IA pode acabar com empregos de forma permanente — e isso pode ser inevitável, diz CEO da Anthropic

Por Tamires Vitorio 11 de Junho de 2026 👁️ 0 visualizações 💬 0 comentários
IA pode acabar com empregos de forma permanente — e isso pode ser inevitável, diz CEO da Anthropic

Para Dario Amodei, CEO da Anthropic, empresa responsável pelo Claude, a inteligência artificial pode destruir empregos de forma permanente — e isso pode ser uma propriedade inevitável da tecnologia, não um efeito colateral evitável.

Em um ensaio publicado na quarta-feira, 10, Amodei afirmou que "há uma possibilidade real de que, apesar de todos os nossos esforços, a IA ainda cause perda significativa e duradoura de empregos — e que isso possa ser algo intrínseco da tecnologia."

Por que desta vez pode ser diferente?

Amodei parte de uma premissa que distingue a IA de tecnologias anteriores.

Revoluções tecnológicas passadas eliminaram categorias de trabalho, mas sempre criaram novas em quantidade suficiente para absorver os deslocados.

A questão, na avaliação dele, é que a IA substitui capacidades cognitivas humanas de forma muito mais ampla e muito mais rápida do que qualquer tecnologia anterior.

Não é uma máquina que faz uma tarefa específica melhor do que um humano. É um sistema que pode fazer a maioria das tarefas cognitivas melhor do que humanos.

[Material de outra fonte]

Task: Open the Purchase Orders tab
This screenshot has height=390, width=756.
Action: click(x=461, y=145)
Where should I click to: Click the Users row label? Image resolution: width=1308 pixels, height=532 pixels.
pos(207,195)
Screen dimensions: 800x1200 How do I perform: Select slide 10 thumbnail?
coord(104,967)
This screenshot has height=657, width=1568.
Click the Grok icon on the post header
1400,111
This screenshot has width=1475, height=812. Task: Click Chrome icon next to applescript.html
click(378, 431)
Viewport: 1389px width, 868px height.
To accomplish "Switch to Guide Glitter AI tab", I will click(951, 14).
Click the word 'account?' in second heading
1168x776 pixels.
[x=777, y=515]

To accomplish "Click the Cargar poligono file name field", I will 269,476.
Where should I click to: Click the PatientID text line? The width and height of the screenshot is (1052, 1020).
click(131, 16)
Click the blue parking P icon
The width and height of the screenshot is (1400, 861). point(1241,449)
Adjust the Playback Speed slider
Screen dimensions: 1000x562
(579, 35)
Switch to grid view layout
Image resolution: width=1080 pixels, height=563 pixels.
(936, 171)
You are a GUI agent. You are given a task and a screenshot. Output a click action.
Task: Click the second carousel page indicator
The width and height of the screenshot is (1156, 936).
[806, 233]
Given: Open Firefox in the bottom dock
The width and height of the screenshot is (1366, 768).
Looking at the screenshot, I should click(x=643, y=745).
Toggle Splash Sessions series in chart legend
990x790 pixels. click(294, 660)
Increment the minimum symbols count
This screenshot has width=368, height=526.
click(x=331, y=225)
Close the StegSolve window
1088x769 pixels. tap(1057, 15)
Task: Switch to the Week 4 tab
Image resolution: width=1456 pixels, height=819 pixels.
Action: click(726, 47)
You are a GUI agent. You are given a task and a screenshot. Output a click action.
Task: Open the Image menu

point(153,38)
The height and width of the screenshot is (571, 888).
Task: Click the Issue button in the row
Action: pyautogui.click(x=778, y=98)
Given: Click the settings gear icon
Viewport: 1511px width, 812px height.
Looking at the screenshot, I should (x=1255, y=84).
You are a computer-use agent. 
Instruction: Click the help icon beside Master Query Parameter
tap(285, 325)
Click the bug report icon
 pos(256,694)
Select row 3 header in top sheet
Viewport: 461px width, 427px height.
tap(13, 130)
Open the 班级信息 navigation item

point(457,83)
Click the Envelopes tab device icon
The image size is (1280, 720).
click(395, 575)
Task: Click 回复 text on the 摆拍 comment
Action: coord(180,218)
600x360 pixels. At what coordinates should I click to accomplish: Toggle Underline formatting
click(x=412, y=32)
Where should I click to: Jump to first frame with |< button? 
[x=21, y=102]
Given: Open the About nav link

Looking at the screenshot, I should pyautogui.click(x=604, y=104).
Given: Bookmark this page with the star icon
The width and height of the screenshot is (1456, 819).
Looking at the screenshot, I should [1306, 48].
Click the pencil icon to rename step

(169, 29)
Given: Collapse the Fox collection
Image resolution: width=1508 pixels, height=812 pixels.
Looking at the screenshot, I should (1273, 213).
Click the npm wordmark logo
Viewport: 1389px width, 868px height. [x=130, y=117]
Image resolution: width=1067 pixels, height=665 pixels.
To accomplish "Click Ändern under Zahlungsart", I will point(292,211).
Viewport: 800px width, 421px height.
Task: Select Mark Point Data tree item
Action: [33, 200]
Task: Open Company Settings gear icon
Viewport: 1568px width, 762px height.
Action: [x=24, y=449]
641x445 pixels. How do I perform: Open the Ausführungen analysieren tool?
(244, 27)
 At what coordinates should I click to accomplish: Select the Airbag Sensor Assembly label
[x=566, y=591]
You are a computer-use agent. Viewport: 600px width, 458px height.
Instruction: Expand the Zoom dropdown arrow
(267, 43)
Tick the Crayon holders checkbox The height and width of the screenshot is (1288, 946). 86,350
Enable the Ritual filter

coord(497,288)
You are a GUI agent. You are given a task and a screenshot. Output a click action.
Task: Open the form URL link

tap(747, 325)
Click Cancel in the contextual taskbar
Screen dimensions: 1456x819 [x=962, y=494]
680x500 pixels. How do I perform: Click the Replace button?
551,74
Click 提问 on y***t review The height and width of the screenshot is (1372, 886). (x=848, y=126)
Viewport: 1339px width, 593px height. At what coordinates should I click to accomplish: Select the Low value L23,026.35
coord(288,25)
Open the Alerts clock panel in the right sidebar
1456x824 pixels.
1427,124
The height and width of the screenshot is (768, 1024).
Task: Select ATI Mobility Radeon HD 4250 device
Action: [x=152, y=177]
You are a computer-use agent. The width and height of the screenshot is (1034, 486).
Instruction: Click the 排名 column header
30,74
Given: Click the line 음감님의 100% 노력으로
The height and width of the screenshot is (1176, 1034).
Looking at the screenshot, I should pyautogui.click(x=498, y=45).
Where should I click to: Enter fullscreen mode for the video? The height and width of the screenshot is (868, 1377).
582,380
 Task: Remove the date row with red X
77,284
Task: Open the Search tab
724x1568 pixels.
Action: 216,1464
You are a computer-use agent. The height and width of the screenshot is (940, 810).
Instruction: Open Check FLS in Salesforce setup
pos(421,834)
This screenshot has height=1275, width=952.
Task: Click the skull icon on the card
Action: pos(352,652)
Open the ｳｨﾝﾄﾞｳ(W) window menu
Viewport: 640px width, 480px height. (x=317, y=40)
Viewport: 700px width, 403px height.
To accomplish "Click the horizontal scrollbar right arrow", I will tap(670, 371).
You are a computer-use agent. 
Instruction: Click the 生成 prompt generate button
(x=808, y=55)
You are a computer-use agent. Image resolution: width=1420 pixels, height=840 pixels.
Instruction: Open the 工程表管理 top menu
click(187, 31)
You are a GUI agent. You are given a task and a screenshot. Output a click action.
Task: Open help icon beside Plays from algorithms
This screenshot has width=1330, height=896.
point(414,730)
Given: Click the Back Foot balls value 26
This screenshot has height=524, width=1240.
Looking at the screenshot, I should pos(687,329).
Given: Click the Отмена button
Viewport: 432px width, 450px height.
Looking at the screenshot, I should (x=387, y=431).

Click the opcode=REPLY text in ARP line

"Corremos o risco de acabar num mundo onde o indicador de equilíbrio económico está preso no cenário de hipercrescimento e hiperdesigualdade, e é potencialmente muito difícil reverter essa situação", afirmou. "O principal desafio nesse mundo não será incentivar o crescimento, mas encontrar uma forma de todos compartilharem os benefícios."

Amodei também fez questão de deixar claro que não está descrevendo o futuro como inevitável nem como desejável.

"O deslocamento duradouro de empregos é indesejável e perigoso, e devemos fazer tudo o que pudermos para minimizá-lo ou evitá-lo, não para fazê-lo acontecer", escreveu.

O que ele propõe?

O ensaio inclui propostas concretas para lidar com o deslocamento.

A primeira é medição: governos precisam expandir suas estatísticas econômicas para rastrear com mais precisão o impacto da IA no mercado de trabalho.

A Anthropic já opera um Índice Econômico que monitora como as pessoas usam o Claude há mais de um ano e meio, mas governos têm acesso a dados que empresas privadas não têm.

A segunda categoria são incentivos pró-emprego: seguro de salário para trabalhadores que precisem aceitar empregos com remuneração menor, incentivos fiscais de retenção para que empregadores não demitam, subsídios de treinamento de força de trabalho e infraestrutura para conectar empregadores a trabalhadores com mais rapidez.

No cenário mais extremo, Amodei admite que pode ser necessário ir além.

"Se o deslocamento de empregos causado pela IA acabar sendo grande em magnitude e reduzir permanentemente a demanda por trabalho, provavelmente será necessário ir além de meros programas de incentivo para suporte de renda de longo prazo para uma fração significativa da força de trabalho", disse.

Mecanismos como renda básica universal poderiam ser financiados por impostos sobre empresas relevantes, segundo ele, ou pelo aumento do imposto sobre ganhos de capital.

"Qualquer resposta ao deslocamento de empregos pela IA precisa abordar tanto a necessidade de prover economicamente para todos quanto a necessidade de as pessoas encontrarem significado, propósito e agência. O segundo é, em última análise, mais importante", escreveu Amodei.

Ele se diz otimista de que, mesmo num mundo em que a IA seja melhor do que todos em tudo, os humanos ainda possam viver "vidas de propósito profundo".

Mas o executivo reconhece que isso é algo a ser trabalhado coletivamente pela sociedade, não algo que a política pública possa resolver diretamente.

Para Amodei, o desafio da inteligência artificial não se resume a números ou salários. É também um teste sobre como a sociedade distribui significado, propósito e oportunidades.